In August 2017, limited production of tiles for the Solar Roof began at the company's Giga New York factory in Buffalo, New York. After testing on employees' roofs, Tesla announced in January 2018 that it would begin installing the product "within the next few months", but by July 2019, the company had only completed about a dozen roofs. In October 2019 it was reported that Tesla was "still tinkering with the product three years after announcing the concept, having done trial installations with two different iterations so far." The second version turned out to be too expensive for Tesla to manufacture in volume. Tesla was only able to start producing the Solar Roof in volume in March 2020.

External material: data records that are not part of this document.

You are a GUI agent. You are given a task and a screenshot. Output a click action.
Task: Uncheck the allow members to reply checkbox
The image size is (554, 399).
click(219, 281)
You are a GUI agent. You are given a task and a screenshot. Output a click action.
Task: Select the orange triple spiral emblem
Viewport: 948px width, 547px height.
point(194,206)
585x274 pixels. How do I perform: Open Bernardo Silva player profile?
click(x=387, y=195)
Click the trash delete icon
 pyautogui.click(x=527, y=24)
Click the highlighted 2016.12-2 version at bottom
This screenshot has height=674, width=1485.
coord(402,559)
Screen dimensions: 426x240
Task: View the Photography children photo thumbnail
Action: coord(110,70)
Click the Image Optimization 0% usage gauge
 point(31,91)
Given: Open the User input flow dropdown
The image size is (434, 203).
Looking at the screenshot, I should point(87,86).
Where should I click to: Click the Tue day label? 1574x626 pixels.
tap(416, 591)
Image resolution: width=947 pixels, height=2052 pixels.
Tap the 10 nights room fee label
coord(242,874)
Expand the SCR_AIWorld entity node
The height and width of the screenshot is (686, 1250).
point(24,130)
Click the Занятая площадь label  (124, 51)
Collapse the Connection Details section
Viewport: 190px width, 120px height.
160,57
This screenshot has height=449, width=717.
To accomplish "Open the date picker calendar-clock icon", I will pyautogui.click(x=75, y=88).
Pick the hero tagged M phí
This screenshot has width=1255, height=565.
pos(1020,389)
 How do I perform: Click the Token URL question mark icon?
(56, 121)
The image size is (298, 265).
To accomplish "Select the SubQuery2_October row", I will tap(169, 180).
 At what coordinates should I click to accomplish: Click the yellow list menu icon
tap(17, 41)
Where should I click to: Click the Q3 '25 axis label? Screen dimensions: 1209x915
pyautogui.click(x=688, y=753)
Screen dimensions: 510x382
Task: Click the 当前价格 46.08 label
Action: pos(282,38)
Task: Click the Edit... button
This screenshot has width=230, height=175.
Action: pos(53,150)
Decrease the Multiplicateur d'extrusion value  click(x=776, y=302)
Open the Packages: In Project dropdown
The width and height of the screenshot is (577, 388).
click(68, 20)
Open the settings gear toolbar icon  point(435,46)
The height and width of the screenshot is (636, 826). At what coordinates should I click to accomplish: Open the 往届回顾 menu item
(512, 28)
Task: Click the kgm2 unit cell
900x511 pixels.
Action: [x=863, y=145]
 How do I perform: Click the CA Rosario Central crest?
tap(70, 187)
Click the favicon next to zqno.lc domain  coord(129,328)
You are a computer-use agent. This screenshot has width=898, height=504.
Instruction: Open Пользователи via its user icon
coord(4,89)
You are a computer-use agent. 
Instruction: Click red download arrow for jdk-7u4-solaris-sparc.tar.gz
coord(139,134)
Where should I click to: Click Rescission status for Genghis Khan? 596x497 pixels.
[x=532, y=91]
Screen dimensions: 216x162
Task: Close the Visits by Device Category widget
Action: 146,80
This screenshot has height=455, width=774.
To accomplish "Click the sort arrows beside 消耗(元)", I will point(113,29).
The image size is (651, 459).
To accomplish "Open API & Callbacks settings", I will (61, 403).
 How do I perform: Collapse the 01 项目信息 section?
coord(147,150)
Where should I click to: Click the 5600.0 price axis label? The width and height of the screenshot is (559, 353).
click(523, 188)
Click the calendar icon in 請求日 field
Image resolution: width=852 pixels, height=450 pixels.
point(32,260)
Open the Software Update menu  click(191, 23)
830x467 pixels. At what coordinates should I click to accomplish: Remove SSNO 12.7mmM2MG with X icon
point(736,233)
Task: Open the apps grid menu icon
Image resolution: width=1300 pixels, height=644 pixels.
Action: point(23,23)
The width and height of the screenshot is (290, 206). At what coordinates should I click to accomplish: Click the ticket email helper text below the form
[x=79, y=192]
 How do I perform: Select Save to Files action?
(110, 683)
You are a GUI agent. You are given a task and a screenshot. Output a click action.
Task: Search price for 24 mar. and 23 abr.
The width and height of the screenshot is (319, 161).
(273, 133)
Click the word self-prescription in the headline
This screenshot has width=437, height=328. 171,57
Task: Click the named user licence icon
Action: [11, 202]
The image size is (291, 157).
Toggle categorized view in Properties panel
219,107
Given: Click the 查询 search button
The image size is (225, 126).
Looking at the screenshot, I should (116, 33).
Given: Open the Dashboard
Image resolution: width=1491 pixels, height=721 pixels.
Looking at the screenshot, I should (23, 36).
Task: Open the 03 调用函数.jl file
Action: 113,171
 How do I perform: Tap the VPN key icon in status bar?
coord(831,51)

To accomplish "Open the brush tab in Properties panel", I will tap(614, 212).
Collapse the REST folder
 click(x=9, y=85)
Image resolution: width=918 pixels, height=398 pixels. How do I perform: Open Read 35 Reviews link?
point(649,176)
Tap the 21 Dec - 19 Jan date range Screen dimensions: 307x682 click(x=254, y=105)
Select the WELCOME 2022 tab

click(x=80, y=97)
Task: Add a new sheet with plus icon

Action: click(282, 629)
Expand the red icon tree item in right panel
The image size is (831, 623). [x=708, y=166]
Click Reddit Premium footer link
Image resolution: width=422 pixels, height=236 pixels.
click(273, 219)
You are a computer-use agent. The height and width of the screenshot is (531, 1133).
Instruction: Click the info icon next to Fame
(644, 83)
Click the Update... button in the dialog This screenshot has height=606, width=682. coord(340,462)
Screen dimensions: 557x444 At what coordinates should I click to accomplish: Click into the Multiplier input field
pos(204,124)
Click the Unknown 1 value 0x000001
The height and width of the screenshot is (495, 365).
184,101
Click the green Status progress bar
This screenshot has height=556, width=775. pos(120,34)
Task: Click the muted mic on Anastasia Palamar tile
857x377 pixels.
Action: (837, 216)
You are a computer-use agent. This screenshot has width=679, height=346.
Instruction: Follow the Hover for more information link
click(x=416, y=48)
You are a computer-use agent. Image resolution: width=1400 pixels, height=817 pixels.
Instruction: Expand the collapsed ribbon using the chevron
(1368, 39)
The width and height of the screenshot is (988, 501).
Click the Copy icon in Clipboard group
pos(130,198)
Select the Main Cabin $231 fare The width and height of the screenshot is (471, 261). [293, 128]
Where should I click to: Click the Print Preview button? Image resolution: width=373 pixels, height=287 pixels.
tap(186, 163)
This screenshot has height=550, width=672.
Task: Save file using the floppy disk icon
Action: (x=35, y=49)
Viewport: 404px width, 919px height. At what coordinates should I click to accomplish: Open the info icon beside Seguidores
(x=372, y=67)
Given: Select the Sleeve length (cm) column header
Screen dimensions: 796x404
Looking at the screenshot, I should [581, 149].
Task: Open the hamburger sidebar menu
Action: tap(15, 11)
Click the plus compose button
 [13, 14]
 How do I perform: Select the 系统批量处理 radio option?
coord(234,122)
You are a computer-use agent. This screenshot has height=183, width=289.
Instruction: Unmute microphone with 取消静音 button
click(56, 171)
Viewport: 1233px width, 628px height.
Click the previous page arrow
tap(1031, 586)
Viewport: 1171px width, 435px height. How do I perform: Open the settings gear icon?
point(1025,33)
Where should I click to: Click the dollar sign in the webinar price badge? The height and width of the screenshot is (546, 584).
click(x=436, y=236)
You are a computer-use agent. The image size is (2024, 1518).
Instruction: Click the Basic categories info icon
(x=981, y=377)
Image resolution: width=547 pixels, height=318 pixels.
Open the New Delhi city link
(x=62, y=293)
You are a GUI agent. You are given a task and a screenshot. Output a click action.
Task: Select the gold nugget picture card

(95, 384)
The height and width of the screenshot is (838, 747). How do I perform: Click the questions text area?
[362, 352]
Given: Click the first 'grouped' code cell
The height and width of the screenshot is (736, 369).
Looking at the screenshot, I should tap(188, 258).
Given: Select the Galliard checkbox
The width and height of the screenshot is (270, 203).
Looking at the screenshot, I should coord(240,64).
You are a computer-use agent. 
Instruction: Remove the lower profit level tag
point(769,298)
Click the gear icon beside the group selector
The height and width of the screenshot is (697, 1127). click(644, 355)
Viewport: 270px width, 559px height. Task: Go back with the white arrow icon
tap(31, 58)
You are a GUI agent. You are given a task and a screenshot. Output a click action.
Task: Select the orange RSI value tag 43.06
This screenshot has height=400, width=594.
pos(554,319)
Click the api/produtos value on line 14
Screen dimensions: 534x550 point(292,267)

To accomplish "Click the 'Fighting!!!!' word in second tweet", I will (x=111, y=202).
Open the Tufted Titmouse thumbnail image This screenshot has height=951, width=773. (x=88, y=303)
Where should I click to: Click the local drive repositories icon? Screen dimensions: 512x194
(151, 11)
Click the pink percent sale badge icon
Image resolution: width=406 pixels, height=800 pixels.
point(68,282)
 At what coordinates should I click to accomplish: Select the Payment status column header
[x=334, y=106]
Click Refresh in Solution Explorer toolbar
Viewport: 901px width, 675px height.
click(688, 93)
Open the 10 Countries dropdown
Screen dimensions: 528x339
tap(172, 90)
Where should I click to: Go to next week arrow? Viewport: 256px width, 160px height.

On April 11, 2021, Tesla sent a message to many customers who had pre-ordered their roofs (including customers who had signed contracts well over a year prior) informing them of a cost increase of about 30% for all projects, including some that already had an agreed-upon start date. Tesla said that it would "be prioritizing customers based on the order in which they accept their updated agreements," potentially adding time for customers who had been waiting for months or a year for a new roof.

On April 26, 2021, Elon Musk admitted that the company made "significant mistakes" in their solar roof tile project, including that they did not anticipate the trouble of "assessing the difficulty of certain roofs [as the] complexity of roofs varies".

Facing a class-action lawsuit filed by Solar Roof customers, Tesla revealed that it planned to let some customers who had signed contracts before the April 2021 price changes revert to their original price.